• Reading passage

But just to be clear, you're first connection is in Chicago, and the second connection is in Washington, since there aren't any trains that run between Fort Worth and Washington, or between Chicago and Miami.


----------



## cpotisch (May 31, 2018)

Guest said:


> We are keen to know how we might manage luggage, we will have plenty as we are away from home a total of 3 weeks during this holiday.. Will a roomette be ok for us... i.e. Food, and rest, and we facilities etc.. As Brits, will fellow travelers help us as we dont know how things work over there....lol
> 
> Is this trip a good idea, or should we have spent a few more days in Fort Worth and simply flown out of the country from there??
> 
> ...


A roomette will almost certainly be fine for the two of you, and is infinitely better than coach, so I highly recommend it. The dining car serves a wide variety of hot meals, which are pretty good (in my opinion), and are complimentary to all sleeper passengers. Overall, I think you'll have a wonderful trip!


----------



## pennyk (May 31, 2018)

If you do not check your luggage and carry it on the train with you, it is unlikely that it will fit in your roomette on the Texas Eagle and Capitol Limited. However, those 2 trains are double levels (Superliners) and there is a storage area on the bottom level. The train to Florida (either the Silver Star or Silver Meteor) is a single level (Viewliner) train with no public storage space. However, there is a little more space in the Viewliner roomettes than in the Superliner roomettes - but not a lot of storage room. There are larger rooms on both Superliners and Viewliners (bedrooms), but they are more expensive.

• Given task
Please write out the part of the train-travel thread that opens with the words containing "But just to" and closes with "cpotisch (May 31, 2018)", swapping "Washington" for "Pittsburgh". The lines that follow this train-travel thread aren't needed for anything here.

• Data supplied
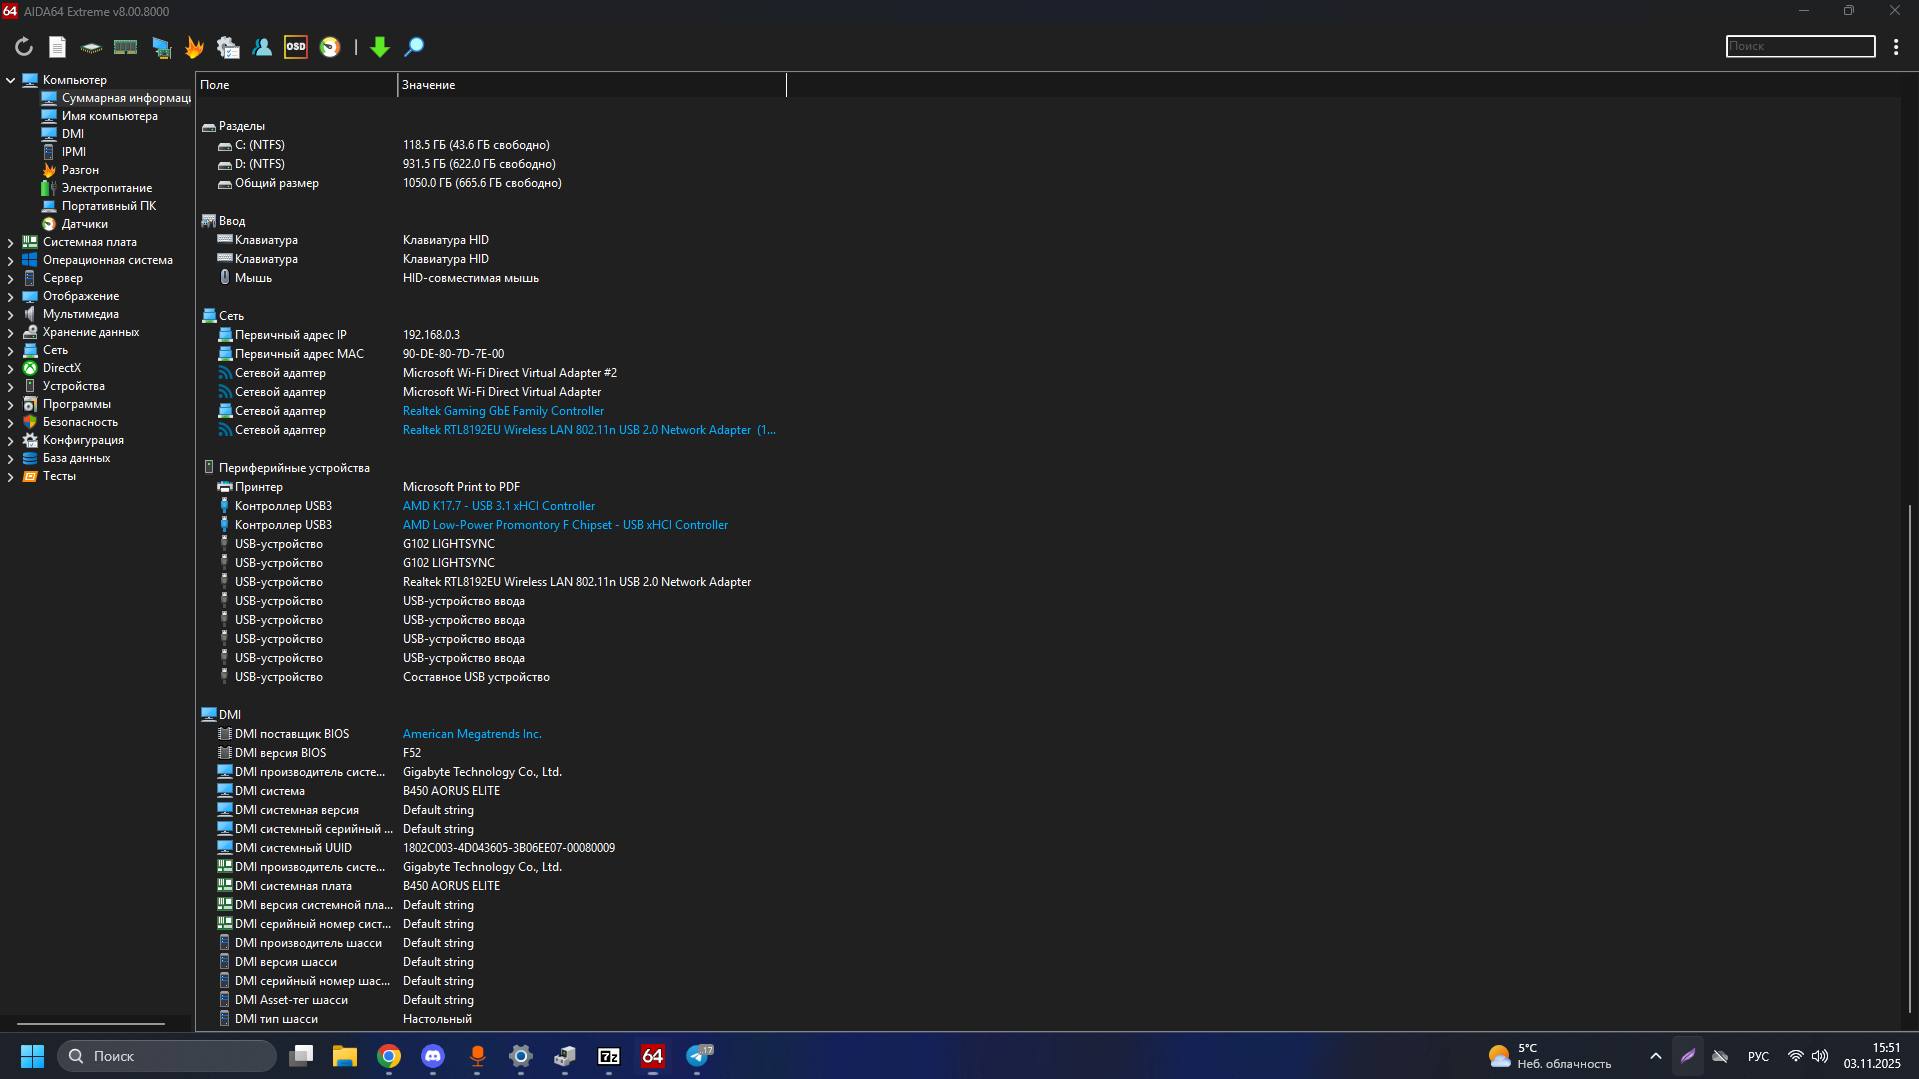Screen dimensions: 1919x1079
Task: Expand the Системная плата tree node
Action: pyautogui.click(x=11, y=242)
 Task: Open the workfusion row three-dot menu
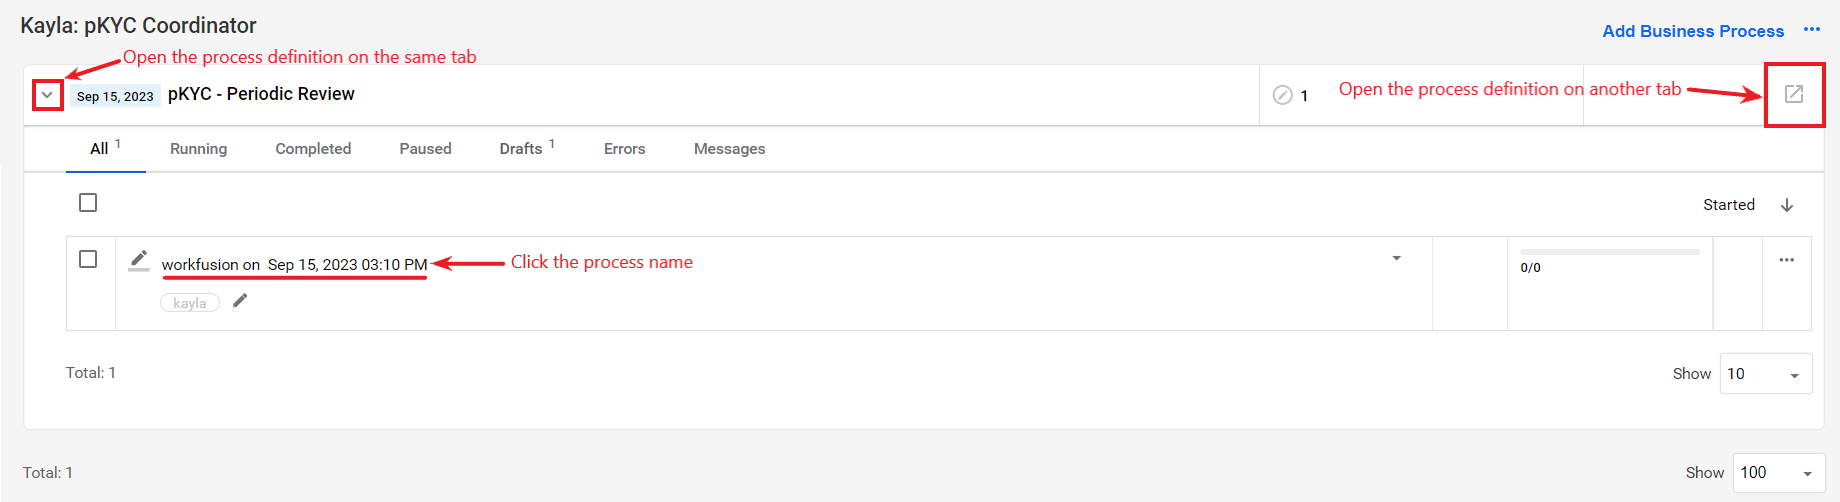click(1787, 260)
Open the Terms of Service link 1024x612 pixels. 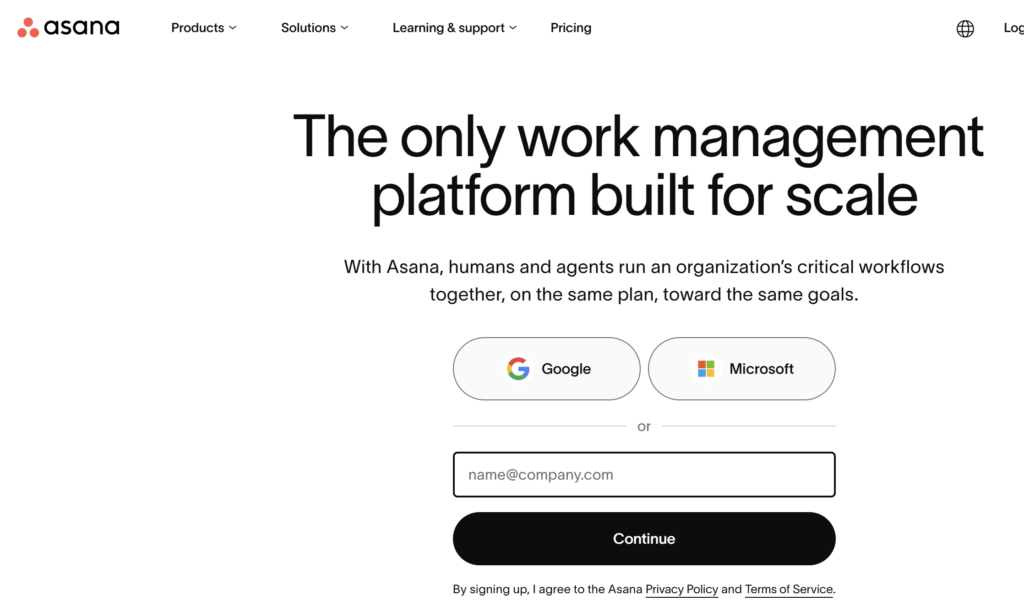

• Result of this exercise
But just to be clear, you're first connection is in Chicago, and the second connection is in Pittsburgh, since there aren't any trains that run between Fort Worth and Pittsburgh, or between Chicago and Miami.


----------



## cpotisch (May 31, 2018)